Problems arise when attempting to search non-patent literature. There
is no guarantee that one's search would be comprehensive, even if every
periodical on the IB's list were exhausted. Hence, it is to the applicant's
discretion to decide if, based upon good results in the patent-related
search, it would be economical to go ahead and file the application and
allow the ISA to perform the search with the hopes of either the same negligible
results as the patent literature or the ability to amend the claims appropriately.

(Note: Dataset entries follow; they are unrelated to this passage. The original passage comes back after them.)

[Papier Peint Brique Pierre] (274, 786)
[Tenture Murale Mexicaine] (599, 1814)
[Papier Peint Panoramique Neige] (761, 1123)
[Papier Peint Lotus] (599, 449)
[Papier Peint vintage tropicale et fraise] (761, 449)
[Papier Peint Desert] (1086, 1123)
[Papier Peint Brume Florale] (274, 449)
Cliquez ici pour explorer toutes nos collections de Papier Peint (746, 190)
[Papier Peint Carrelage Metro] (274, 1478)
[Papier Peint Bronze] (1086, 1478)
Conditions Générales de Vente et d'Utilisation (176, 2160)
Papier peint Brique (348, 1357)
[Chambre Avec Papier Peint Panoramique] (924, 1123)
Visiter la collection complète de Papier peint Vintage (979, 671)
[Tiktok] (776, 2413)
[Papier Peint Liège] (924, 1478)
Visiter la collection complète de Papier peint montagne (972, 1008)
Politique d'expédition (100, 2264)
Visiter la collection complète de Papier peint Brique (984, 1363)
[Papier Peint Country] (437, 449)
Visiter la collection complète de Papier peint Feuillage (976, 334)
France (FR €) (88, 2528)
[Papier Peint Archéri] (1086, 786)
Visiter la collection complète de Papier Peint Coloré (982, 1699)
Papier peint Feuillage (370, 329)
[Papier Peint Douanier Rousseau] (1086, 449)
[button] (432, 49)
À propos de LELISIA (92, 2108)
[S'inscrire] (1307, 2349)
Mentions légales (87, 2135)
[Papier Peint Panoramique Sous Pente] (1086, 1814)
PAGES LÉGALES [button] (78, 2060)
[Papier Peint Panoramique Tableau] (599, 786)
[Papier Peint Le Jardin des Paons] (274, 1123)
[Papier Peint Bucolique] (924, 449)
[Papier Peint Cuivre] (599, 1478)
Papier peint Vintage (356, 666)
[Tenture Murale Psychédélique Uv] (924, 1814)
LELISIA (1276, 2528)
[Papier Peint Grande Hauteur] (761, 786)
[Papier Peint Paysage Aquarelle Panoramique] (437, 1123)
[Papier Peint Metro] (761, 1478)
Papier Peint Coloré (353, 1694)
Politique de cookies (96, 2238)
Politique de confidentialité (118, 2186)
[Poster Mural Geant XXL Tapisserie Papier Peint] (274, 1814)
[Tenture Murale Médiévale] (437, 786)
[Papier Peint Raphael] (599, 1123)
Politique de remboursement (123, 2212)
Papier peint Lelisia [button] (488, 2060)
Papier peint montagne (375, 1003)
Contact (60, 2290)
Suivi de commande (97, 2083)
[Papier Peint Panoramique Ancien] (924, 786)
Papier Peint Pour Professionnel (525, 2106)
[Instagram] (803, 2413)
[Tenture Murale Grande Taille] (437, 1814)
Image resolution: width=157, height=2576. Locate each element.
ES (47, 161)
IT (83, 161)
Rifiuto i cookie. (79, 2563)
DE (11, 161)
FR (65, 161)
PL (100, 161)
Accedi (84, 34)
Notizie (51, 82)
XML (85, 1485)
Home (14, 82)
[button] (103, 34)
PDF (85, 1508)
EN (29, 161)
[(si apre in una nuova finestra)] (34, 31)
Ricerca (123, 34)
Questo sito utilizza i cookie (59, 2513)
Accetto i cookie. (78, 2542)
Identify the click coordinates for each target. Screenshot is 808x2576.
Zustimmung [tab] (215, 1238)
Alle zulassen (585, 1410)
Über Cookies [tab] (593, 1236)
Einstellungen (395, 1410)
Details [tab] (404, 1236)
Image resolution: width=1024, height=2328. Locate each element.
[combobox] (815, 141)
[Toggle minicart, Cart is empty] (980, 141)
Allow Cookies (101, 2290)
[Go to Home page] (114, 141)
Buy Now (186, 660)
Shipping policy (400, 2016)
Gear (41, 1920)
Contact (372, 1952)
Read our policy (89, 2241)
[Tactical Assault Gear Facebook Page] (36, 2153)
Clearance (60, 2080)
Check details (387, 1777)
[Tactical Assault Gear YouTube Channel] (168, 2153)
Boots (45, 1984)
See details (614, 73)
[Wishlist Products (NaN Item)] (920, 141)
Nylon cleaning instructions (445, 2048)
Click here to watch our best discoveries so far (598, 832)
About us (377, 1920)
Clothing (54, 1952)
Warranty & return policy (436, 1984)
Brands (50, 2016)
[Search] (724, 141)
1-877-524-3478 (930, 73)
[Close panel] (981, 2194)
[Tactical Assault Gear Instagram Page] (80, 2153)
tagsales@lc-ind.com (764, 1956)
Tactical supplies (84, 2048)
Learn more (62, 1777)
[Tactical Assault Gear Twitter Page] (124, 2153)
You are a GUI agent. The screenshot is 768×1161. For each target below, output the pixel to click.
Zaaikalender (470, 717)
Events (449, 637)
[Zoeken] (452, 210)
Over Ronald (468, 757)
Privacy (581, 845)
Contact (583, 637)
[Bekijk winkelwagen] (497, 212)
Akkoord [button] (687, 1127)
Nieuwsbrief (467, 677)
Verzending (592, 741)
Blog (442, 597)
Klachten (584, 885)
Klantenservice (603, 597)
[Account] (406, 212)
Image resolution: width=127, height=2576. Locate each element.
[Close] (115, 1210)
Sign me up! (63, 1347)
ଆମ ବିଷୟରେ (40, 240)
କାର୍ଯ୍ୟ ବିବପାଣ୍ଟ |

The fees for searches by the ISA are not so exorbitant, especially with
the U.S. as the authority, considering that even INPADOC can run up to
$100/hr on Orbit just for connect time. Questel Orbit Price List
(1996). Imagine searching through at least 135 different periodicals, each
of which, assuming accessible, could be in various combinations in different
databases of varying prices! If the researcher could search each periodical
on the minimum documentation list in ten minutes, that's around twenty-four
hours of search time. If the total cost of the database(s) used averaged
$70/hr, the price tag on a search could total nearly $1700 + patent-related
search costs. Even under the most drastic circumstances using the EPO as
the ISA, single invention searches will not cost this much. True, the filing
fees must also be paid to reach the search stage, but these will have to
be paid either way, assuming that the inventor decides to go ahead with
the invention. Hence, in my humble opinion, it would be wisest to (1) obtain
the IB periodical lists and search guidelines from WIPO, (2) search the
patent-related literature and readily available periodicals, such as Chemical
Abstracts (where applicable), and (3) make an educated guess regarding
patentability based upon the information collected. If the applicant intends
to proceed, the practitioner may then save time by speculating on and preparing
for possible amendments to claims, while letting the ISA search the other
sources before turning out the International Search Report. If all goes
well, the priority date will at least be earlier and the temporal and monetary
costs for full search results will likely be lower. Given a prudent guess
after viewing the patent-related literature, the most that will then be
required is to make slight claim modifications to circumvent moderately-related
published articles. With close analysis beforehand, these amendments may
be prepared for to some extent, making the PCT application process a fairly
streamlined series of events, as it was intended to be.